Chemotherapy treatments for cancer may cause physical weakness due to changes in ability to think clearly and precisely, think and react speedily and may thus impair daily life activities, working memory, and organisational ability.
Chemotherapy induced brain fog has been recognised since the late 1980s, but the neurobiological reasons for it are still poorly understood.
Research has shown that certain drugs are more likely to cause it including: doxorubicin, cyclophosphamide, cytarabine, methotrexate, 5-fluorouracil and cisplatin. The drugs affect the central nervous system causing both physical weakness and mental confusion. The duration can be long or short. 35% of patients have an extended period of brain impairment. This can affect the validity of such legal issues as any will that is changed or undertaken during this period of time.
The sorts of impairments described are similar to those experienced with fibromyalgia and chronic fatigue syndrome.
Older patients seem to be more at risk of post chemo cognitive impairment compared to younger patients. If oestrogen and testosterone are depleted as well, such as with breast and prostate cancer treatments, the mental impairment is worse. Ongoing anxiety and depression also worsen the condition. Previous cancer treatments also have been shown to worsen mental impairment. It is not unusual for patients to have more than one cancer successfully treated. My comment: I had one very fit woman patient in her sixties who had been cured of five different unrelated tumours. As some of the treatments cause brain impairment but don’t cross the blood brain barrier it is thought that peripheral inflammatory cytokines have a role to play as well as other mechanisms.

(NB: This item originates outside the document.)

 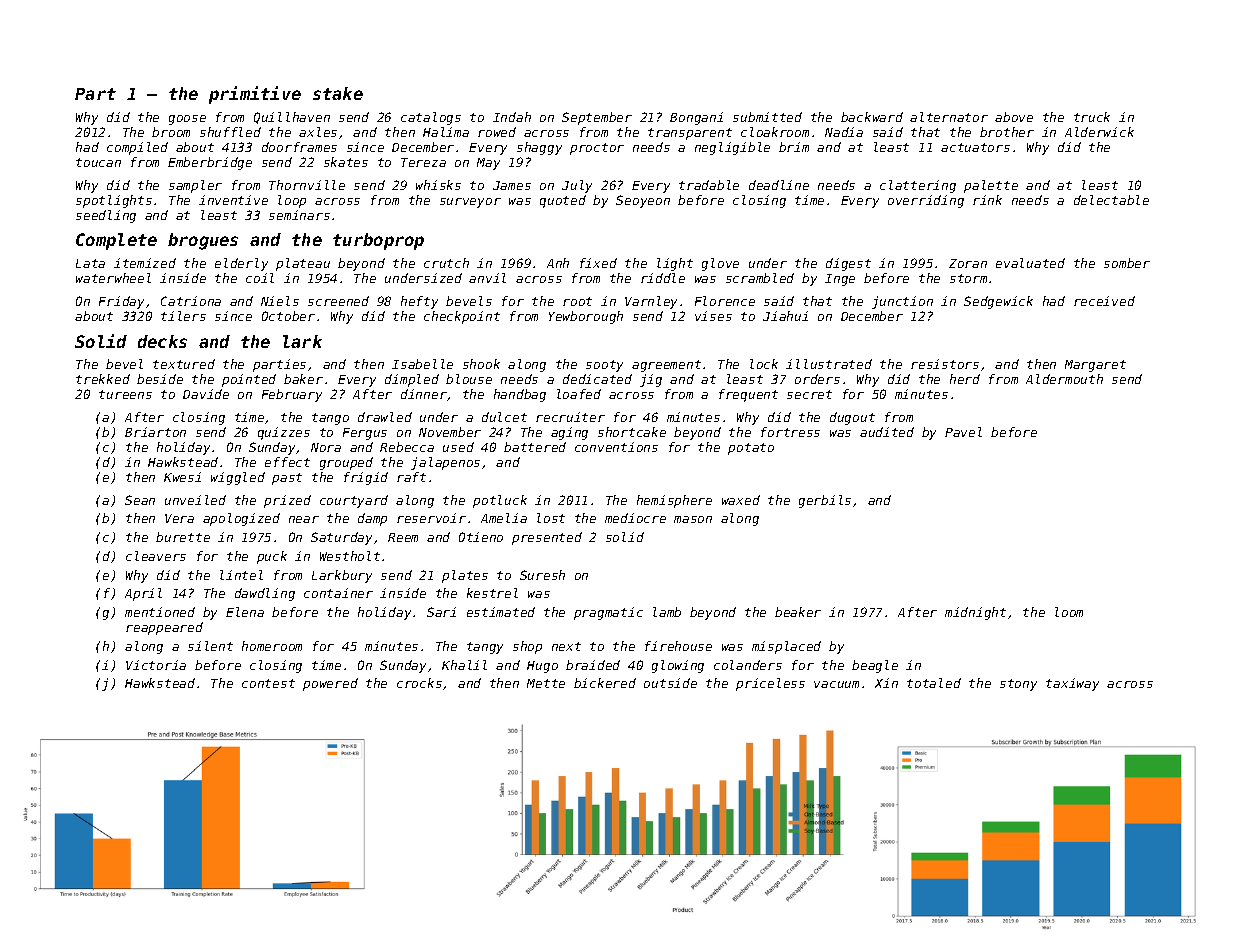 I want to click on apologized, so click(x=241, y=519).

Studies have found that in colon cancer, the brain impairment starts with the onset of the disease process, is worsened by chemotherapy and is worse the longer the treatment continues. The working memory, verbal learning and speed of information processing are all affected. As with other cancer patients these can go on to affect educational attainment and the ability to do certain jobs. Many countries classify cancer patients as having a disability for which reasonable adjustments need to be taken by the employer.

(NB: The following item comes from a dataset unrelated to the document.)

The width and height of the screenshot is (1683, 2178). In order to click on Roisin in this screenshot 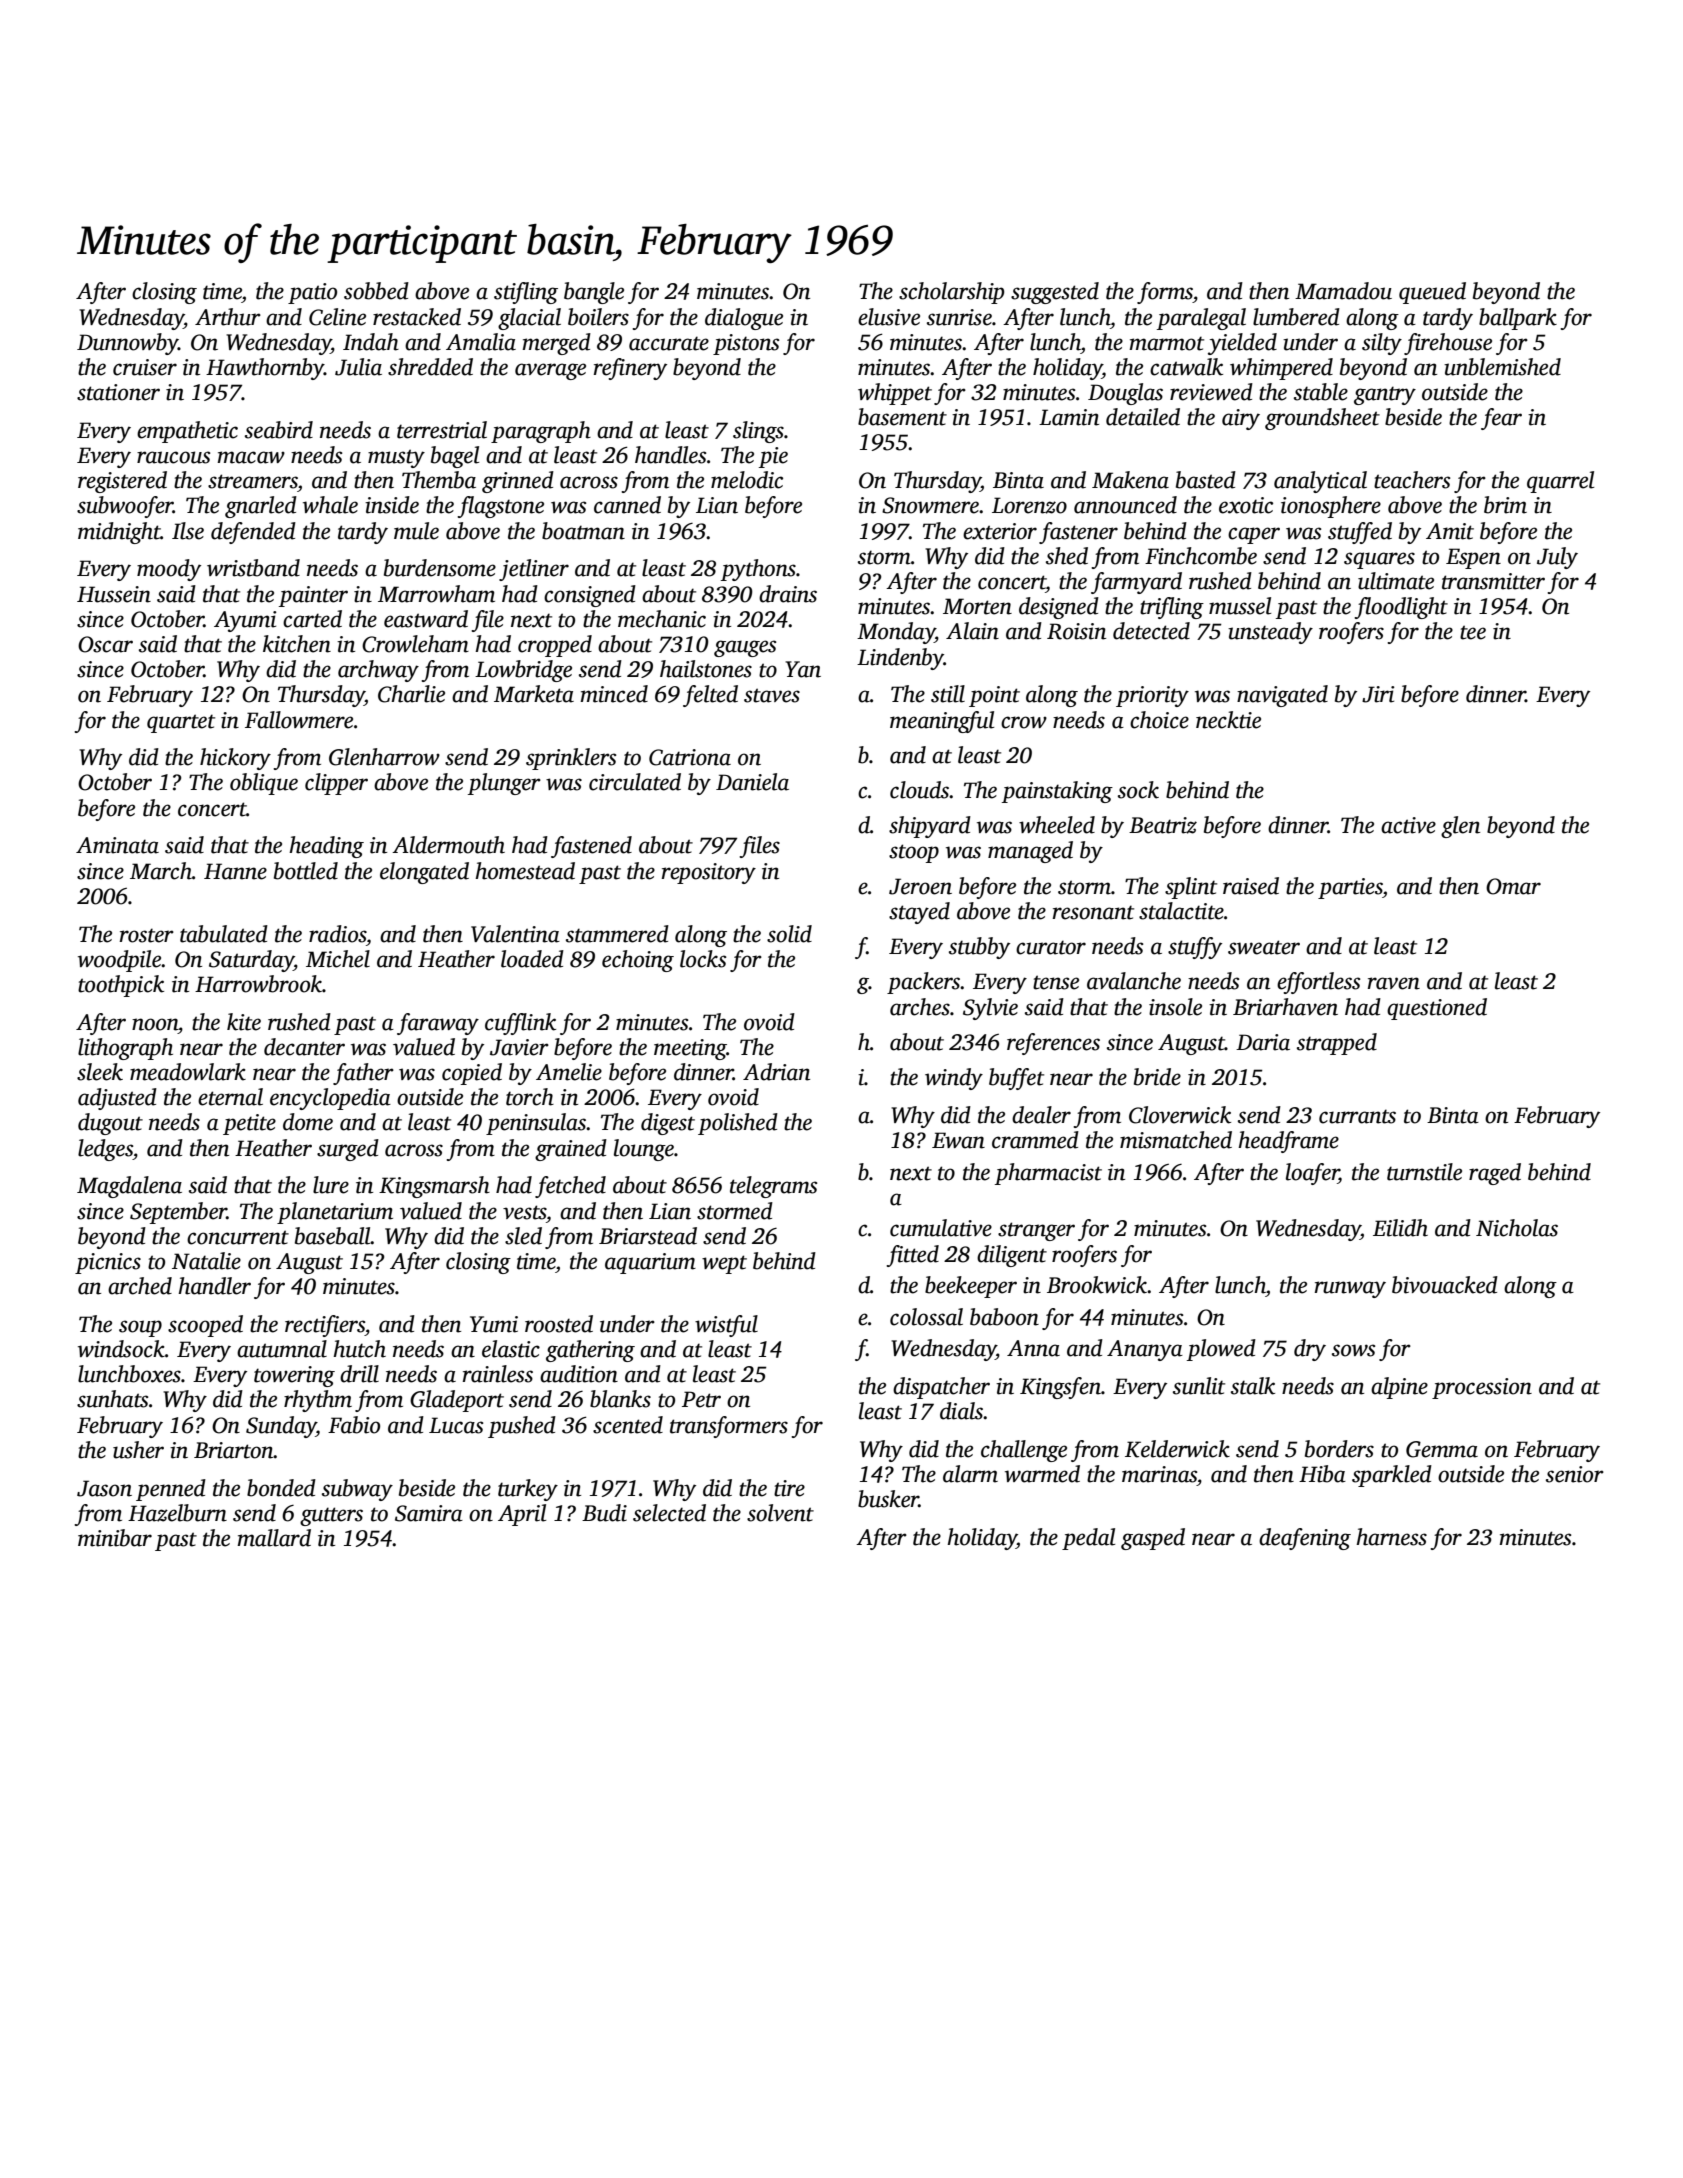, I will do `click(1076, 631)`.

Legal contracts entered into by someone suffering from brain impairment due to cancer or cancer treatment may not be considered valid. It is up to a person who contests the validity of the agreement or contract to prove that the person was so impaired that they did not understand the implications of what their decision was. Certain age based factors such as appearing a little confused and disoriented cannot be considered symptomatic of testamentary inability, so the burden of proof is with the person contesting the contract.
My comment: We never know what is in front of us, so regular review of Power of Attorney, your will, and financial planning when you are healthy will make it easier for you and your relatives should you or your family be affected by cancer in the future.